In this study, we verified the disinfection efficiency of a ULV sprayer for the inactivation of bacteria present on indoor surfaces according to the disinfectant concentration, spray amount, and room size. We present the optimum conditions on the basis of the room size to achieve the target disinfection efficiency using a Box–Behnken design. The inactivation efficiency for total bacteria using a ULV sprayer was 0.56–2.46 log₁₀ reductions, and it was high even on the ceiling and under the desk where it was hard to reach. The disinfectant concentration, spray amount, and room size had an interaction effect on the efficiency of bacterial disinfection.
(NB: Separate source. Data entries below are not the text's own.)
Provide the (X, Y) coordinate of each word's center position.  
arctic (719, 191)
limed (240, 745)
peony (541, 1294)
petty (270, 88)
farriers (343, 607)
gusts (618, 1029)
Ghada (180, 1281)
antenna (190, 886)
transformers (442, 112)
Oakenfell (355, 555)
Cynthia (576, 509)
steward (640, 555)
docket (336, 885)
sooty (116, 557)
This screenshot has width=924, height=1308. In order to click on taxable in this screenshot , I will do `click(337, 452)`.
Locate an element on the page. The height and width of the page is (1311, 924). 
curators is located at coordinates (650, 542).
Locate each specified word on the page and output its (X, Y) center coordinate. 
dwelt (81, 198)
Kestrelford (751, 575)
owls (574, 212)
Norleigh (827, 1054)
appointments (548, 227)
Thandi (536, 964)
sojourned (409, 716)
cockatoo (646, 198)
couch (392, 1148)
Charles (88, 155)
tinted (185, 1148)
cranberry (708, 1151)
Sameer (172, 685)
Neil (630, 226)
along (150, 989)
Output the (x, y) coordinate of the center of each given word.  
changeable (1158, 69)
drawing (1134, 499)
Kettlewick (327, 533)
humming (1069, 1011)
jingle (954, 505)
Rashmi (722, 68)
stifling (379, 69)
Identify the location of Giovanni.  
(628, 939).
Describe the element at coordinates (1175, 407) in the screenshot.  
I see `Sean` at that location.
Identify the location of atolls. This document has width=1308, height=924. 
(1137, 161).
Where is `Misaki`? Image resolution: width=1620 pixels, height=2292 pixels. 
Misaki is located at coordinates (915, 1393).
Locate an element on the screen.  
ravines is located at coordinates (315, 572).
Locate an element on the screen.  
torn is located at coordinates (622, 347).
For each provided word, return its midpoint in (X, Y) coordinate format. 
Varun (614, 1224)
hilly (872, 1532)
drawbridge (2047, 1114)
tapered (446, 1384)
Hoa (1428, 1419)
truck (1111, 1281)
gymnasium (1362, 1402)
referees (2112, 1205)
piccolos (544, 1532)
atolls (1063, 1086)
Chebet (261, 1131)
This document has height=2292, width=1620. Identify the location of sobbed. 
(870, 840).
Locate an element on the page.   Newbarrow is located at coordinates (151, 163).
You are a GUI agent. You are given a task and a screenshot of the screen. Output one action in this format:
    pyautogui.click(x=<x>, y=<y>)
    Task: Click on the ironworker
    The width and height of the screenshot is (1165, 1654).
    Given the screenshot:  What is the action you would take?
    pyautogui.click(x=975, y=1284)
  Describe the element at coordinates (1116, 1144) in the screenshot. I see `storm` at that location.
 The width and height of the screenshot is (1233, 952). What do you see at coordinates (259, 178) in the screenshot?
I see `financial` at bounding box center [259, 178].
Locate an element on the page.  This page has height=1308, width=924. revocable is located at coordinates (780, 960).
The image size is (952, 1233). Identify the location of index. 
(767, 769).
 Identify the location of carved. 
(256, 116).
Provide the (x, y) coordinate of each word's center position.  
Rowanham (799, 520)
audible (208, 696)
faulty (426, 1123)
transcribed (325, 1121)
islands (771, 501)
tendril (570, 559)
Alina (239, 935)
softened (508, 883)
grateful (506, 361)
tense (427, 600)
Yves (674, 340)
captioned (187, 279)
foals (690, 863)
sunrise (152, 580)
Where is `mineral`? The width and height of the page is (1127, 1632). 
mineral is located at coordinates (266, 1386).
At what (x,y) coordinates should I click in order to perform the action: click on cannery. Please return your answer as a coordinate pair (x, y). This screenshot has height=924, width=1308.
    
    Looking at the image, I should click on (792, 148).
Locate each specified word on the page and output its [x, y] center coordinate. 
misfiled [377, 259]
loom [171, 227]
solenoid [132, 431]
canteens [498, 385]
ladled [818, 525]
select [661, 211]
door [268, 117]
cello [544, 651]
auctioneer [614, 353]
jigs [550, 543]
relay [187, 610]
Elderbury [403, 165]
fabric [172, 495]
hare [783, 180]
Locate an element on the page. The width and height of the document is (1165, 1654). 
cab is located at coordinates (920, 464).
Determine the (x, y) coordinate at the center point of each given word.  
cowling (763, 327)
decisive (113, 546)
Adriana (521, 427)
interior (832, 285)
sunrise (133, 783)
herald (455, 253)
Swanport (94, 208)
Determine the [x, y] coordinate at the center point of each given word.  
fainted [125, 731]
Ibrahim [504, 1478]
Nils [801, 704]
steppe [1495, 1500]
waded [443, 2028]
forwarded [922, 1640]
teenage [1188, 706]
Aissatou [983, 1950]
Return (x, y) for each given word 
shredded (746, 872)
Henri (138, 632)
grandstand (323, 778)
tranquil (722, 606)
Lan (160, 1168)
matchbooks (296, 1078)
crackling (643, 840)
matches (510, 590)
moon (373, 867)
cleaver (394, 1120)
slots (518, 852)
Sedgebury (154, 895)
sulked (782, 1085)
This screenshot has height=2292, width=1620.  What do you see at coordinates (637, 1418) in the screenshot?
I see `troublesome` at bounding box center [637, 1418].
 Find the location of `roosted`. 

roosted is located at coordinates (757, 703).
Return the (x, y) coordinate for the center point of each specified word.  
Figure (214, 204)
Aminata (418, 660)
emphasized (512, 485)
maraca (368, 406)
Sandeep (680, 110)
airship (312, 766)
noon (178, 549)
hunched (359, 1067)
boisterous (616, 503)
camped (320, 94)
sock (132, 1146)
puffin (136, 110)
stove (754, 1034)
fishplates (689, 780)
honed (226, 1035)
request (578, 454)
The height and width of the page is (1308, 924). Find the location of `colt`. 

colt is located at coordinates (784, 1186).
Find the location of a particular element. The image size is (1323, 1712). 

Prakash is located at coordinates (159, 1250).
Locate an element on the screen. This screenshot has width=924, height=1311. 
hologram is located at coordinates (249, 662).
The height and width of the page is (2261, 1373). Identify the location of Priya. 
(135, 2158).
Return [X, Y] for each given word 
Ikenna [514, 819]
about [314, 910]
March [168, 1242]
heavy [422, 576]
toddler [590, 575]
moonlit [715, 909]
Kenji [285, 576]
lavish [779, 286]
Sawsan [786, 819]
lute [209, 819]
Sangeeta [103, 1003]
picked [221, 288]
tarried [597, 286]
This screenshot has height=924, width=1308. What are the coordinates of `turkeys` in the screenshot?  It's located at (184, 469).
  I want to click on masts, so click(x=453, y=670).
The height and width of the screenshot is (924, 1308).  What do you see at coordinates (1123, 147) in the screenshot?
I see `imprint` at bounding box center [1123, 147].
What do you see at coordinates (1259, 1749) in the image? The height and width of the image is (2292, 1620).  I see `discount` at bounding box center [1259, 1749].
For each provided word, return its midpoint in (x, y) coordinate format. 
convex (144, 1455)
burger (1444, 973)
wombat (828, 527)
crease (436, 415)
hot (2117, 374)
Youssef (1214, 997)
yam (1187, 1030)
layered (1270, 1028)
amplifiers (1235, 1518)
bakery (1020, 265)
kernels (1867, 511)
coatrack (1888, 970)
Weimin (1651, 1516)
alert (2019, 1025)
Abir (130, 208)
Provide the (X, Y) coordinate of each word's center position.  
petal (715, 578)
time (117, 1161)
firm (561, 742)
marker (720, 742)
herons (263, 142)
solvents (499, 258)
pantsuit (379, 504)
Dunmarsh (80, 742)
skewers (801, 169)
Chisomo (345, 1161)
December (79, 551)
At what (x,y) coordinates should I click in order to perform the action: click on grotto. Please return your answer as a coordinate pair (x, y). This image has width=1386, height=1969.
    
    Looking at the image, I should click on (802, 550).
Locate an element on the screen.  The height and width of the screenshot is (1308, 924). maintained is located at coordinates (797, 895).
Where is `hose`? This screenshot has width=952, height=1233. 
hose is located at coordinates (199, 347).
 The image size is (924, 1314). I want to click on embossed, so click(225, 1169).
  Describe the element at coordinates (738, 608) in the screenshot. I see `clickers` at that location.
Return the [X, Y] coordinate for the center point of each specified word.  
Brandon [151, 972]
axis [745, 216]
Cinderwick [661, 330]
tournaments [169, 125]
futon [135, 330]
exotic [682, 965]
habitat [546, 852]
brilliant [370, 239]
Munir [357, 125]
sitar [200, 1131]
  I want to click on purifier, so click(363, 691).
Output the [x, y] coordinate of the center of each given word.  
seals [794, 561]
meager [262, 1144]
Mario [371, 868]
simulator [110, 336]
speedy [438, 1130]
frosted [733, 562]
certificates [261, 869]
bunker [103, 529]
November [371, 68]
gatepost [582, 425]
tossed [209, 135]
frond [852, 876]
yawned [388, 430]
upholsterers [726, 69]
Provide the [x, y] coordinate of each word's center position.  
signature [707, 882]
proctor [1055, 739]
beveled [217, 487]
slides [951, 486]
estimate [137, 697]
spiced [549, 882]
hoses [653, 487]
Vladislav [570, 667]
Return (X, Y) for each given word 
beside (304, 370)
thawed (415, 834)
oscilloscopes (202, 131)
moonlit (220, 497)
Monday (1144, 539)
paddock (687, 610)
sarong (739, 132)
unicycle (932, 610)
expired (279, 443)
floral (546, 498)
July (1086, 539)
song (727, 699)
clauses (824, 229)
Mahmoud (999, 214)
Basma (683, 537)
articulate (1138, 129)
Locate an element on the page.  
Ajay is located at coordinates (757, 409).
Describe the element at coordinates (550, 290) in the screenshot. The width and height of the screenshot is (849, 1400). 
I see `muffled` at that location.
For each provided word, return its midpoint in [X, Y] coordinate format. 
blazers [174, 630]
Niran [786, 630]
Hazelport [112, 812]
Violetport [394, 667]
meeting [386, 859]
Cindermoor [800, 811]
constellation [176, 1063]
With regard to the room size, the optimum conditions were found to be a spray amount of 3.08–6.40 L in 160 m³, 3.78–7.22 L in 230 m³, and 5.68–8 L in 300 m³ when using dilution rates of 1:100, which is the recommended concentration. These conditions predicted a bacteria inactivation efficiency of above 1.10 log₁₀ reductions (92%) for all surfaces. Our results can be used as basic data for efficient indoor bacterial disinfection using a ULV sprayer.